Mr. Christopher Ackon, the Programmes Officer of the Infrastructure and Sustainable Development section at the European Union (EU), says the EU will continue to support the sustainable management of fisheries projects in the country.
He said the EU would continue in its efforts to ensure that the fish stock are safeguarded.
Mr Ackon was speaking at the opening of a two day workshop for fifty (50) executives of the Ghana National Canoe and Fishermen Association in Western and Central Regions, inshore fishers, canoe owners and fishers from Dixcove and Anomabo, representatives from Fisheries Commission, Marine Police, Fisheries Enforcement Unit, Navy, European Union and Civil Society Organizations from the Central and Western Regions at Takoradi.
The workshop centered on stakeholder support in addressing Illegal, Unreported and Unregulated (IUU) fishing expeditions through electronic and manual recordings that conform to expected standards.
And it was organized by a consortium of NGOs including Care International, Friends of the Nation and Oxfam International.
The “Far Ban Bo Project” which seeks to ensure sanity in the fishing industry, is being funded by the European Union at a cost of 3.3 million Euros.
Mr Ackon said the EU would continue to play its advocacy role to manage the governance of the existing fish stock since it is a valuable resource adding that the EU was also exploring possibilities of creating additional livelihoods for the fisher folks such as the Village Saving and Loan Association(VSLA) to better their lot.
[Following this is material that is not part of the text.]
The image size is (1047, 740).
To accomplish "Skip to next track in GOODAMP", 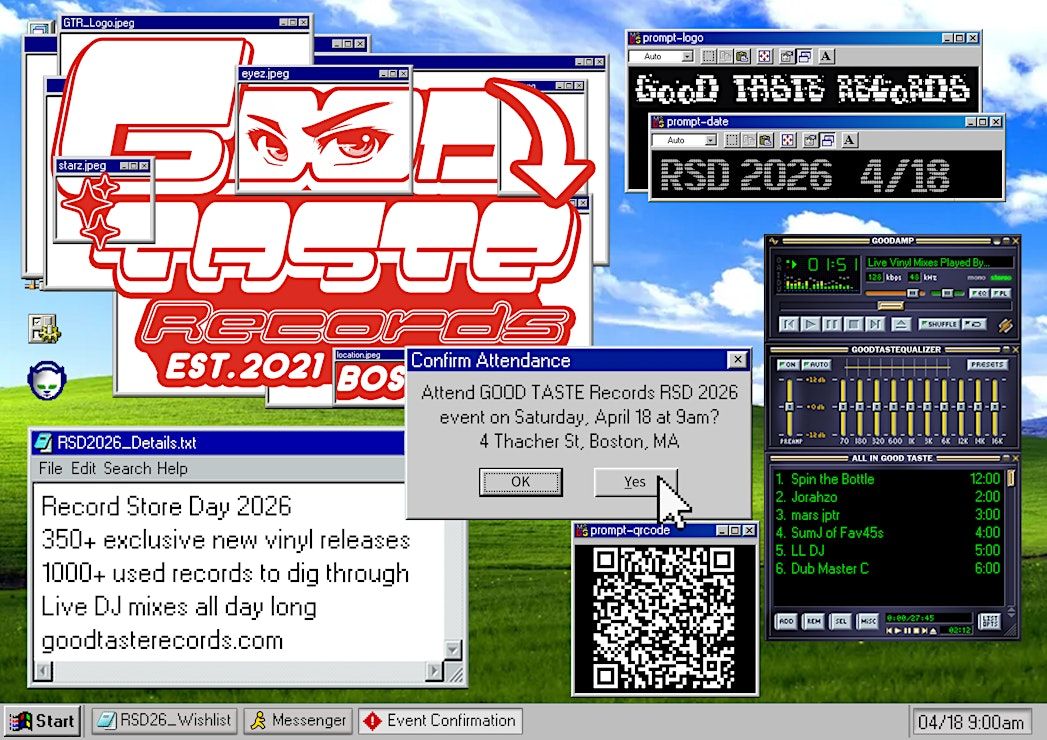I will [876, 324].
Mr.Kyei Kwadwo Yamoah, Programmes Director at Friends of the Nation, who spoke on the Far Ban Bo (Protecting Fisheries Livelihoods) project, reiterated the need to promote and protect sustainable fisheries livelihoods.
He said his outfit would fashion out an equitable co-management policy and build the capacity of women to stem the tide of illegal fishing.
On the upsurge of IUU fishing activities, Mr Yamoah attributed it to weak enforcement of the fishing laws adding that the formation of community monitoring groups would help highlight such concerns.
He said the IUU community monitoring groups would be piloted in five communities which comprise 4 coastal and one inland communities namely: Dixcove, Anomabo, James Town, Kedzikope and Kpando-Torkor.
He said there is the need to team up with the Canoe Council to fashion out a common path on how to report activities on the seas, with regards to IUU fishing expeditions.
Mr Donkris Mevuta, the Executive Director of Friends of the Nation ( FoN), thanked the EU for funding the Far Ban Bo project to inject sanity into the fishing industry.
He said the FoN, in collaboration with others, would play a pivotal role to manage the precious marine resources.
ACP Iddi Seidu, the Director of Marine Police, called for stronger partnerships between the community, the Fisheries Commission, the Police and fisher folks to stamp out unfriendly and outmoded laws and practices.
He said there is the need to build trust and confidence between the community police and the fisher folks to volunteer information to their office for action.
He called for the establishment of marine police posts at strategic landing beaches along the shores of the country.